Problem to solve
Reproduce the entries shown below only from the line with "Click the Download license button" down to the line with "Given: Click the Tottenham crest icon", keeping both end lines and copying each one exactly.

[Saved entries]
◆ ◆ ◆ ◆ ◆

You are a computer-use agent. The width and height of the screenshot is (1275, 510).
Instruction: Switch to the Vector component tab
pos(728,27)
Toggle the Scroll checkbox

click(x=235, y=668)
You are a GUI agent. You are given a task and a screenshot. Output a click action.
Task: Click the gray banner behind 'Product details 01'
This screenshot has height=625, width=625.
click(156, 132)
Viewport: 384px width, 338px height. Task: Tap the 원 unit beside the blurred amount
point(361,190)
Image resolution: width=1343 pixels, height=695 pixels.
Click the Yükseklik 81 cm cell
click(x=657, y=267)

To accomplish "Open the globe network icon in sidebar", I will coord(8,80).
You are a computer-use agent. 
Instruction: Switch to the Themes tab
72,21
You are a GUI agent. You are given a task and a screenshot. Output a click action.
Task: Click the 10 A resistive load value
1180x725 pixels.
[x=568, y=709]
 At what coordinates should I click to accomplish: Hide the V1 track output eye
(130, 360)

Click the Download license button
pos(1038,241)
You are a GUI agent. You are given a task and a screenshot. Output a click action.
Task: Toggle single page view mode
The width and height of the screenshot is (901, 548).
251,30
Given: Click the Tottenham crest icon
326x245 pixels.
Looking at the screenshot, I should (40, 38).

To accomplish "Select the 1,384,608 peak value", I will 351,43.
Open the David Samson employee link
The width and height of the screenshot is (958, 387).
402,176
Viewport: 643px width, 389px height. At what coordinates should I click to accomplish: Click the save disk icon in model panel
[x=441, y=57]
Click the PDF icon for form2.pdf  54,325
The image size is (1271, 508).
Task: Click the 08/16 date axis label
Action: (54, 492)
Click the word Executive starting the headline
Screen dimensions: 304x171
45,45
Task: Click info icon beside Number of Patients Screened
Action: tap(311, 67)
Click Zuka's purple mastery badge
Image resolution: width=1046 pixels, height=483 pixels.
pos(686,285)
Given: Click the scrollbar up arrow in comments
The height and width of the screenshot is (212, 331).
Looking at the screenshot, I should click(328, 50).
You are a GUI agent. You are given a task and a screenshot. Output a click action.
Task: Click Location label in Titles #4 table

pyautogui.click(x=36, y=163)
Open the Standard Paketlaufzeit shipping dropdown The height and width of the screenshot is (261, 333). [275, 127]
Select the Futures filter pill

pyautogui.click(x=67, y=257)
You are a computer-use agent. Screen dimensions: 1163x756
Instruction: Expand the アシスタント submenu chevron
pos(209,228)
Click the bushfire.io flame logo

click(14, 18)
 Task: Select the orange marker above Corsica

◆ ◆ ◆ ◆ ◆

Answer area
Click the Download license button
pos(1038,241)
You are a GUI agent. You are given a task and a screenshot. Output a click action.
Task: Toggle single page view mode
The width and height of the screenshot is (901, 548).
251,30
Given: Click the Tottenham crest icon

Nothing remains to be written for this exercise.